Jessie Bullock
Jessie Bullock

Reputation: 27

Writing a bimodal normal distribution function in R

I am wondering how to plot a joint distribution in R for a normal distribution. For example, if the normal distribution f(x) is comprised of two functions:

f_1(x) ~ Normal(0, 1)
f_2(x) ~ Normal(2, 1)

then how can I add an argument in R to portray this? I'm looking for an argument like the "shape1" type in the beta distribution, but can't figure out how to expand the regular dnorm argument to make it a joint distribution. Any suggestions?

Thank you!

Upvotes: 0

Views: 3313

Answers (2)

Hong Ooi
Hong Ooi

Reputation: 57696

It looks like you want to create a distribution that is the mixture of 2 normals. The density of the mixture is just the (weighted) sum of the component densities, so you can do the following.
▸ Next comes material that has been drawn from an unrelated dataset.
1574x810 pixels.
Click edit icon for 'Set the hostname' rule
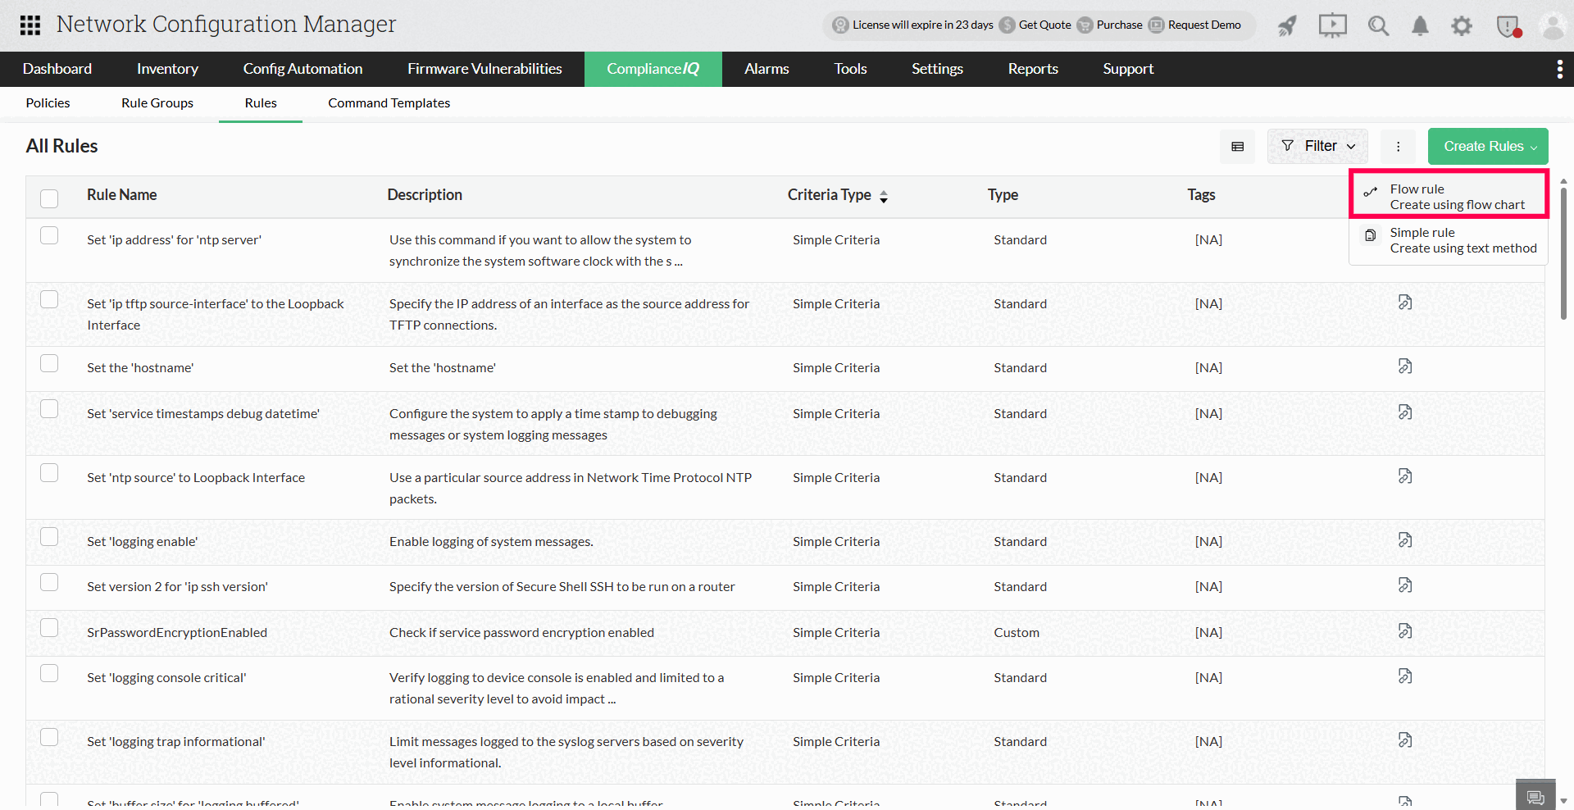[x=1405, y=366]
f <- function(x, p1 = 0.5, p2 = 1 - p1, m1, m2)
p1 * dnorm(x, m1) + p2 * dnorm(x, m2)

x <- seq(-2, 4, len=101)
dens <- f(x, p1 = 0.5, m1=0, m2=2)
plot(x, dens, type = "l")

Upvotes: 2

Jessie Bullock
Jessie Bullock

Reputation: 27

Here's my code: Its not quite right, but I'll edit it in the answer when it is right. I'm still not getting two local maxima in the graph.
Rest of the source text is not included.